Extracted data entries

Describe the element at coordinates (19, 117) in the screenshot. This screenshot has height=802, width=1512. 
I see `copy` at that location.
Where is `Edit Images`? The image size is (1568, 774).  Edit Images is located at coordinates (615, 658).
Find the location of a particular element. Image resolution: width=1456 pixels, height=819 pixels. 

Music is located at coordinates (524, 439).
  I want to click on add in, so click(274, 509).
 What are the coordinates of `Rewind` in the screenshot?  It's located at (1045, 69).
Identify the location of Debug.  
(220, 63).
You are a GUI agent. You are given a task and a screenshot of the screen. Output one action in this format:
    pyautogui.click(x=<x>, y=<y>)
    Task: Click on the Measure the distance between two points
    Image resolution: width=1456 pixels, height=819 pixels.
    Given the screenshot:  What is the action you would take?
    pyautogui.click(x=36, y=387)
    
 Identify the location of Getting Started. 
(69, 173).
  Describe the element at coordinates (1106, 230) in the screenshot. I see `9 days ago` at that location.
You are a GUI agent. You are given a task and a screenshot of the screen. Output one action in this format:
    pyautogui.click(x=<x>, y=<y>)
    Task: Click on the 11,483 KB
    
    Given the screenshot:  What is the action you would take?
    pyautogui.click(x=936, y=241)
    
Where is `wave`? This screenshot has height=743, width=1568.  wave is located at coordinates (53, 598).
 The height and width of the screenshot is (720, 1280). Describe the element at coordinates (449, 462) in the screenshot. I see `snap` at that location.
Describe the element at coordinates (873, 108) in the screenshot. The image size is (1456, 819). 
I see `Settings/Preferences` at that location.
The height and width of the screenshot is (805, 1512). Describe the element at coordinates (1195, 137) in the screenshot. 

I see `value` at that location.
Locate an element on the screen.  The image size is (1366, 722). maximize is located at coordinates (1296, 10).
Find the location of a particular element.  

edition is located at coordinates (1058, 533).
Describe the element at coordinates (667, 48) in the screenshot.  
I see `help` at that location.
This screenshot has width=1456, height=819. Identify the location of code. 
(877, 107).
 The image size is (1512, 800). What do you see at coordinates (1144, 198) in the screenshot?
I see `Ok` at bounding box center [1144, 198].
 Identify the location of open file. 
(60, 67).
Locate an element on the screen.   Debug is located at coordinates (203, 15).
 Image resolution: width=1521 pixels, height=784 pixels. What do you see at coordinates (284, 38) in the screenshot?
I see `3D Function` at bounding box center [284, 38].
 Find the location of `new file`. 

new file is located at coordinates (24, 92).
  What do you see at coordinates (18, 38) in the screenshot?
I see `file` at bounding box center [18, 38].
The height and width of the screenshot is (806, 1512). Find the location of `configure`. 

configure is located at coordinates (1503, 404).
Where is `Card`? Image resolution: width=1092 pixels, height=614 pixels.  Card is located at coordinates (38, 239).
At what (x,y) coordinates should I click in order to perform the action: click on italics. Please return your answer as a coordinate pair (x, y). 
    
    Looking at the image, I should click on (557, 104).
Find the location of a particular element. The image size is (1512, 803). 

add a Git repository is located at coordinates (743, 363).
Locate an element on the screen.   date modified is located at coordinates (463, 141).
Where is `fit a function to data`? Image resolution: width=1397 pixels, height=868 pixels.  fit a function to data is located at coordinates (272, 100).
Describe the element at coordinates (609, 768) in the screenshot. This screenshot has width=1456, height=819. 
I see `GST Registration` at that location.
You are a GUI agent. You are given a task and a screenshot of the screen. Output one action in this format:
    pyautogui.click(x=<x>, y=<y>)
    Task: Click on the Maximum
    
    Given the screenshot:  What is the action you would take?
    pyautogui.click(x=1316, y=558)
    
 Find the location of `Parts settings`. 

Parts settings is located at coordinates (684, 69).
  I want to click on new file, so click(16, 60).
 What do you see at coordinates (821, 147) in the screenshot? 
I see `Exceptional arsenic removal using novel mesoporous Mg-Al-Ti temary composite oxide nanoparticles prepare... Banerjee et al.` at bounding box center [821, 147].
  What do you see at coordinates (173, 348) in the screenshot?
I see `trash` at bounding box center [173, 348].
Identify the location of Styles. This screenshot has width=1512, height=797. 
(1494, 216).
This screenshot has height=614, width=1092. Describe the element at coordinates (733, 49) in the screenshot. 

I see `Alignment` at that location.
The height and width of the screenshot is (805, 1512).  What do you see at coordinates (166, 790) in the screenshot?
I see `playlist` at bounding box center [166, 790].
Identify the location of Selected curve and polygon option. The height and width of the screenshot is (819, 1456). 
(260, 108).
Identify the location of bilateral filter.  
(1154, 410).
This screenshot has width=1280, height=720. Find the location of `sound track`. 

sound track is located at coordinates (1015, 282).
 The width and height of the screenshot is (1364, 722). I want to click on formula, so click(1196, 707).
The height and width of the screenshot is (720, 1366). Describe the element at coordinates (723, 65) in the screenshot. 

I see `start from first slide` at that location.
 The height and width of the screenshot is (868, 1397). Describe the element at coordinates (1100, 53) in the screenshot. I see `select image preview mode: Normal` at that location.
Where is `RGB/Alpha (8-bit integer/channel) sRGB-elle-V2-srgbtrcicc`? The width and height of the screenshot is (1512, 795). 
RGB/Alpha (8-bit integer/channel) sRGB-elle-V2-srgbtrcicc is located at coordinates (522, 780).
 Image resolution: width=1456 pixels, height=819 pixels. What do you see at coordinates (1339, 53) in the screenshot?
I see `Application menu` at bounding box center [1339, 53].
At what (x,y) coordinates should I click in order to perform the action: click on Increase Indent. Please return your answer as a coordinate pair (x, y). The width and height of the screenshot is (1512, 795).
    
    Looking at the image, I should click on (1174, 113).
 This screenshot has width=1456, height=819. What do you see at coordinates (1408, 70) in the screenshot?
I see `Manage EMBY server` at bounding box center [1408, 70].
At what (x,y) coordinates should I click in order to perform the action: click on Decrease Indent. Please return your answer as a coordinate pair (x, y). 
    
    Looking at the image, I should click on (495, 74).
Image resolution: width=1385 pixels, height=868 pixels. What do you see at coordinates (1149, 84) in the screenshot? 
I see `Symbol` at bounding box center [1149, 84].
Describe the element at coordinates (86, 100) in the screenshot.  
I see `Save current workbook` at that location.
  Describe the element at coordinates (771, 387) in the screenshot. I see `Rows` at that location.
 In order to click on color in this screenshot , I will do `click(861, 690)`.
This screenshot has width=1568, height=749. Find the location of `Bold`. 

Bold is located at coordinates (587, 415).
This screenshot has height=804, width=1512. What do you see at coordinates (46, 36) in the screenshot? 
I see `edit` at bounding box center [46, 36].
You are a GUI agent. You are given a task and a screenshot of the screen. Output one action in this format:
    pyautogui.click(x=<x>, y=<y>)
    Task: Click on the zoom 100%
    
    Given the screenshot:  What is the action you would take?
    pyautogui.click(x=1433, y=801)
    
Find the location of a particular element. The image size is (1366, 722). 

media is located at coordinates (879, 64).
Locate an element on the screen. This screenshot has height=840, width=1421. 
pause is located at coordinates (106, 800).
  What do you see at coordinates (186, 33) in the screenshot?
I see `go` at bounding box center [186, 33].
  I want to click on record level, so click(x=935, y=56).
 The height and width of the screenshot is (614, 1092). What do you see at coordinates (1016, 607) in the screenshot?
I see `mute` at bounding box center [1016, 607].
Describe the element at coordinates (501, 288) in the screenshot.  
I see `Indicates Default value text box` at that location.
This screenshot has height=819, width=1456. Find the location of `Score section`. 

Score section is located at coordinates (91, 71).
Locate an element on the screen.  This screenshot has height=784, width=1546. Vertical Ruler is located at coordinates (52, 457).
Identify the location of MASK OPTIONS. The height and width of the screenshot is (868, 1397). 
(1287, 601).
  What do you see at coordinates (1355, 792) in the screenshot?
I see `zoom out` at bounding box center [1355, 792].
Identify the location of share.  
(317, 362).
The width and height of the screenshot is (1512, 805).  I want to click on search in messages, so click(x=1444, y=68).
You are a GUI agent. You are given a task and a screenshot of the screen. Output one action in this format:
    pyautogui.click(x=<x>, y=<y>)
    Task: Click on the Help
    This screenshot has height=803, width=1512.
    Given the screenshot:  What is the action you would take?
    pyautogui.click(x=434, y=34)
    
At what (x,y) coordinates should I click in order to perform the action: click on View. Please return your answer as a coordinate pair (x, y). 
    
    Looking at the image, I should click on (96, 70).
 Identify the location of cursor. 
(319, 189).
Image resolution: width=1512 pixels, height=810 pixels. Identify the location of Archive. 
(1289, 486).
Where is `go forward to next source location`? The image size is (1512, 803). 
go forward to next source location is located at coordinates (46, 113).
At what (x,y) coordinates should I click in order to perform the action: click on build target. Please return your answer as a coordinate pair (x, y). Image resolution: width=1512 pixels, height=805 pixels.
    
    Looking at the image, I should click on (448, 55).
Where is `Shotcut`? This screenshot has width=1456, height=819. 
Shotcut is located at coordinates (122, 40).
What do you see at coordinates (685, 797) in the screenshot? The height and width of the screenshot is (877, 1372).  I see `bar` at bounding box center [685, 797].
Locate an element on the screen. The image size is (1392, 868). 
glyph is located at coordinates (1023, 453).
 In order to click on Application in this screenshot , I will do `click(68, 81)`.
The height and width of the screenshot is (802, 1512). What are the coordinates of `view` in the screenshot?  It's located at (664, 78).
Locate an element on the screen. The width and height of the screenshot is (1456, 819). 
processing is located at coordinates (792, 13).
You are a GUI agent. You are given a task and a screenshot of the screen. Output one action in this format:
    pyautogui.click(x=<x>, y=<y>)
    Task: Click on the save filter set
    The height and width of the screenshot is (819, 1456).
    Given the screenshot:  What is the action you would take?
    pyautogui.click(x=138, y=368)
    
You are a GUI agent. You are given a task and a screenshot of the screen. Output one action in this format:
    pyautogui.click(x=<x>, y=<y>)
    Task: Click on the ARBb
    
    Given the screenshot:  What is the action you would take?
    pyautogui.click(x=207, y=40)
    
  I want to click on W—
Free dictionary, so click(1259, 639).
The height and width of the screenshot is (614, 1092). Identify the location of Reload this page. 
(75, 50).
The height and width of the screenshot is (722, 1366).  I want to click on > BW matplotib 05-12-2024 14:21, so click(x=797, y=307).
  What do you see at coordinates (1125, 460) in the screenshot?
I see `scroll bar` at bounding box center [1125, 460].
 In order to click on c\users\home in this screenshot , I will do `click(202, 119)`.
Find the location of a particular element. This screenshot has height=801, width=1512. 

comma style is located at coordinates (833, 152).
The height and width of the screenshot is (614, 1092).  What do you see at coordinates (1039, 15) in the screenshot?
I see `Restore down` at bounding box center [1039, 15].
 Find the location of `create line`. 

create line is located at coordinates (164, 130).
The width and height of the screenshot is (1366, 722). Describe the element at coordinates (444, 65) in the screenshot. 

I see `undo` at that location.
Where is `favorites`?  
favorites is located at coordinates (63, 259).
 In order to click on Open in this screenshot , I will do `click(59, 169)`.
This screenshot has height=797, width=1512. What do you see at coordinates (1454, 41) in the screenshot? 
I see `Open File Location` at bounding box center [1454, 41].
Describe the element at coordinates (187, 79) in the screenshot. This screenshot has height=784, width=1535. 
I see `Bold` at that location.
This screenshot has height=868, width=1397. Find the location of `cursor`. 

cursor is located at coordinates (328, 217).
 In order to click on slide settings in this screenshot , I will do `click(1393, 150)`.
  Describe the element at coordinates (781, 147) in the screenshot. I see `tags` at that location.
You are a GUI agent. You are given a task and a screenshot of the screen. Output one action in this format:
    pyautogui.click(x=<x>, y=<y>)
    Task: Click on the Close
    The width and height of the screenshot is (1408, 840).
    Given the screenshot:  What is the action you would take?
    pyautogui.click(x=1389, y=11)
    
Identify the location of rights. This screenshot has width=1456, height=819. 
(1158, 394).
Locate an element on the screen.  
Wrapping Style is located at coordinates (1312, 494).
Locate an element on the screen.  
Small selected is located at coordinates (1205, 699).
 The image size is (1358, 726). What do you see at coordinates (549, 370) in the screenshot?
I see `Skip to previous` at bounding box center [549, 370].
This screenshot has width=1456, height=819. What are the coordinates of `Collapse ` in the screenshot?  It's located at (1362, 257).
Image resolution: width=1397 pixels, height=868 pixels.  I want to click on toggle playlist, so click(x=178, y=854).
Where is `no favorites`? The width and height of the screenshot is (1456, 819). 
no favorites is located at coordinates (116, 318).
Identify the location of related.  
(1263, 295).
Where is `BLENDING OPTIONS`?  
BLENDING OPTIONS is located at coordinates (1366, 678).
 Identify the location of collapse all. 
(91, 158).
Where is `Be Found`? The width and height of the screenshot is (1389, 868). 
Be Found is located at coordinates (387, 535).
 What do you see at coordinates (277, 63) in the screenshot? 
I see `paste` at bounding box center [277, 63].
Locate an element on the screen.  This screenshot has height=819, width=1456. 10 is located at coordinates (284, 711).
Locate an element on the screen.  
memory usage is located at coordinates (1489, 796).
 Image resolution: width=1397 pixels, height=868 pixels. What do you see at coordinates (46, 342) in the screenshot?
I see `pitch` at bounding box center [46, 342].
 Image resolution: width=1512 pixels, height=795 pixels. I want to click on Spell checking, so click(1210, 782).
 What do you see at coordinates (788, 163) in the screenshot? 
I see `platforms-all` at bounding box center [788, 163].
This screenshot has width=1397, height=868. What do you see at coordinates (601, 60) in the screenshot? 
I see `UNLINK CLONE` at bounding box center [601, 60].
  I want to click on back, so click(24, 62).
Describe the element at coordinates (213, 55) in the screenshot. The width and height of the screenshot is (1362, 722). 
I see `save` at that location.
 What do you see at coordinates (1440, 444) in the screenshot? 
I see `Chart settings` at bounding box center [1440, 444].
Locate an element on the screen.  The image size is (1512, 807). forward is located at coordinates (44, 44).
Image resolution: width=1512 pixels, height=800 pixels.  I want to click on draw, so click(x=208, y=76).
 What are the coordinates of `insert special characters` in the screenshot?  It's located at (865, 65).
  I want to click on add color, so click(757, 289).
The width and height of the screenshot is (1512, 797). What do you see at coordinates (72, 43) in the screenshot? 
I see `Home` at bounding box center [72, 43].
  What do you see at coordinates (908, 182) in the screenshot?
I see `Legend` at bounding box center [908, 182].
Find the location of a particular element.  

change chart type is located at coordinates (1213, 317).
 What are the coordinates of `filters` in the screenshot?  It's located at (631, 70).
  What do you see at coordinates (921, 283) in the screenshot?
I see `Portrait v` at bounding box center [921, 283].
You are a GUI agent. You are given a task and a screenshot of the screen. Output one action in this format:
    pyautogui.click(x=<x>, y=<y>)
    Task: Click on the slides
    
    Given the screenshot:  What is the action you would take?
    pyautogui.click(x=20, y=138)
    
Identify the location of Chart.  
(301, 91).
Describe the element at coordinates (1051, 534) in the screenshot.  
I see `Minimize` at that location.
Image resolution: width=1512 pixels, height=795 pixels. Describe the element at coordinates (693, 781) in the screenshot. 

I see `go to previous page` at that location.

§ **Work instructions**
Please rewrite the stretch of the records above from the line containing "This screenshot has width=1456, height=819. Identify" through the line containing "center [284, 38].", replacing "open file" with "save file" and leaving everything else unchanged.

§ **Exercise solution**
This screenshot has width=1456, height=819. Identify the location of code. 
(877, 107).
 The image size is (1512, 800). What do you see at coordinates (1144, 198) in the screenshot?
I see `Ok` at bounding box center [1144, 198].
 Identify the location of save file. 
(60, 67).
Locate an element on the screen.   Debug is located at coordinates (203, 15).
 Image resolution: width=1521 pixels, height=784 pixels. What do you see at coordinates (284, 38) in the screenshot?
I see `3D Function` at bounding box center [284, 38].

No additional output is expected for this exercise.